Kevin Anderson in race to be ready for Sunday’s ‘huge challenge’ after marathon semi-final

Kevin Anderson
Image: Matthew Stockman/Getty Images

After six hours and 35 minutes of an epic Wimbledon semi-final‚ Kevin Anderson’s team will use every minute to prepare him‚ both mentally and physically for his first final at SW19 on Sunday.

Friday’s 7-6‚ 6-7‚ 6-7‚ 6-4‚ 26-24 win over John Isner was the second longest match in Grand Slam history and the longest match ever played on Centre Court. Anderson‚ 32‚ is now in a race to be ready for the final against Novak Djokovic‚ who beat Rafael Nadal in the other semi-final.

“The most important person on our team right now is the physio‚” Anderson’s coach Brad Stine told the Sunday Times from London. “We are all making sure Kevin is recovering properly –nutrition‚ sleep and hydration are vital.

“We will have a short hit today (Saturday) but the length of Friday’s match is not an advantage. With Rafa and Novak there are no secrets‚ we’ve all seen these guys play a million times. It’s doesn’t matter who it is‚ it’s going to be a huge challenge.”

Stine believes in Anderson’s unfulfilled potential‚ even at the relatively advanced aged of 31 (when they started working together). Anderson has won an ATP title in New York under Stine and now reached his second Grand Slam final following last year’s US Open final appearance.

Stine‚ who coached former World No 1 and Grand Slam winner Jim Courier‚ liked the raw material but has made some technical adjustments to Anderson’s game. He won’t elaborate.

Anderson beat eight-time Wimbledon champion Roger Federer in a five-set quarterfinal thriller on Wednesday before outlasting Isner. Neither opponent’s serve had been broken at the tournament prior to facing Anderson. “We have made a couple of small technical adjustments that have paid big dividends‚” Stine says.

“Tactically we needed a clearer concept of what his best patterns of play are and how he can create positions where he’s forcing guys to play the way he wants them to play and making them deal with him.
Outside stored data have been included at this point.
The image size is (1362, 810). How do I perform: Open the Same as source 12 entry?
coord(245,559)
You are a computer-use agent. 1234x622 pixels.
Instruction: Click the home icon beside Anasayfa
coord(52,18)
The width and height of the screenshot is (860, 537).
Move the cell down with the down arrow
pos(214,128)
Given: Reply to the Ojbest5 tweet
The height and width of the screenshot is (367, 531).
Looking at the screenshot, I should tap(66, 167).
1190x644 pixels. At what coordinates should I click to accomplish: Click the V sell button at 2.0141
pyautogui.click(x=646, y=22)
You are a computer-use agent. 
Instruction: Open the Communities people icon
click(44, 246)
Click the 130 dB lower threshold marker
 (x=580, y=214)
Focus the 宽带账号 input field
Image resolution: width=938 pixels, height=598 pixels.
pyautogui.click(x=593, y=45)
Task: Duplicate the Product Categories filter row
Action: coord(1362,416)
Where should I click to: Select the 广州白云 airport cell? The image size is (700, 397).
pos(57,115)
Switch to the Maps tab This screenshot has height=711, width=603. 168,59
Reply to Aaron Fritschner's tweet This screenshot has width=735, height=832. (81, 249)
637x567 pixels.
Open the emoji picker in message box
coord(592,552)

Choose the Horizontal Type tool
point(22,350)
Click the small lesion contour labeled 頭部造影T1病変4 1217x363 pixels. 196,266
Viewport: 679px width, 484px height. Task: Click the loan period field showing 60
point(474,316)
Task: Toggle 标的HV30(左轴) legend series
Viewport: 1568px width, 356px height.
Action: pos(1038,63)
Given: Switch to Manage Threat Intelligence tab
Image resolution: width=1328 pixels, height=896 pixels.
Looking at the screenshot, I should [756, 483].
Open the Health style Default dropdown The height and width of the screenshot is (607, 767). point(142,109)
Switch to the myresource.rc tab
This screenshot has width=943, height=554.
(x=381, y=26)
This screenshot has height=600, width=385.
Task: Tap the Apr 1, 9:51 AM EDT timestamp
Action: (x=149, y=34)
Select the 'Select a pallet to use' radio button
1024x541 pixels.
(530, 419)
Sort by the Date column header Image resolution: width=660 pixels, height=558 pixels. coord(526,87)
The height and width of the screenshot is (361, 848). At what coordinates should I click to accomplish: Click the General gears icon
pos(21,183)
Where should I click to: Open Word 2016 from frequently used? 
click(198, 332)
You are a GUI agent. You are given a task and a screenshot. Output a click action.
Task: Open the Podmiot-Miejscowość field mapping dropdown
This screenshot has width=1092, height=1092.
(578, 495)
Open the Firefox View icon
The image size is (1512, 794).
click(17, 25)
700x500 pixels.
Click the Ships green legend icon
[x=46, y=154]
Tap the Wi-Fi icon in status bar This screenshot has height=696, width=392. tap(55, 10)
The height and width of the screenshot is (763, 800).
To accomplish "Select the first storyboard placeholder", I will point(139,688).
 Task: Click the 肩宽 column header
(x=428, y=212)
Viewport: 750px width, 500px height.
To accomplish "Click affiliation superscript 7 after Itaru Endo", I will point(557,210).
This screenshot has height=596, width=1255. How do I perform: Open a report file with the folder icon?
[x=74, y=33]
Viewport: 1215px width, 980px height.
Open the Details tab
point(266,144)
“He can do it easily off his serve but he’s returning extremely well‚ which was a key focus early on. We had to change the paradigm of his own thinking in relation to returns and thinking and picturing himself as a good returner.”

The first five months under Stine have been encouraging with Anderson set to enter the top five in the world rankings‚ regardless of Sunday’s result.

“First of all you have to give all the coaches who have worked with Kevin credit‚ which includes Neville Godwin‚” manager Stuart Duguid told the Sunday Times.

“But Brad has coached Grand Slam winners in the past and knows what it takes‚ and seen what it takes to edge these matches. He has brought a fresh perspective.”

Anderson is also set to benefit commercially from his run.

“Being in the top five there are appearance fees at certain tournaments while the contracts he has in place with Lotto and Srixon have performance clause bonuses that are significant when you reach a Grand Slam final‚” Duguid says.

“And there will be new business based on his success too‚ which will hopefully see some local SA businesses come on board.”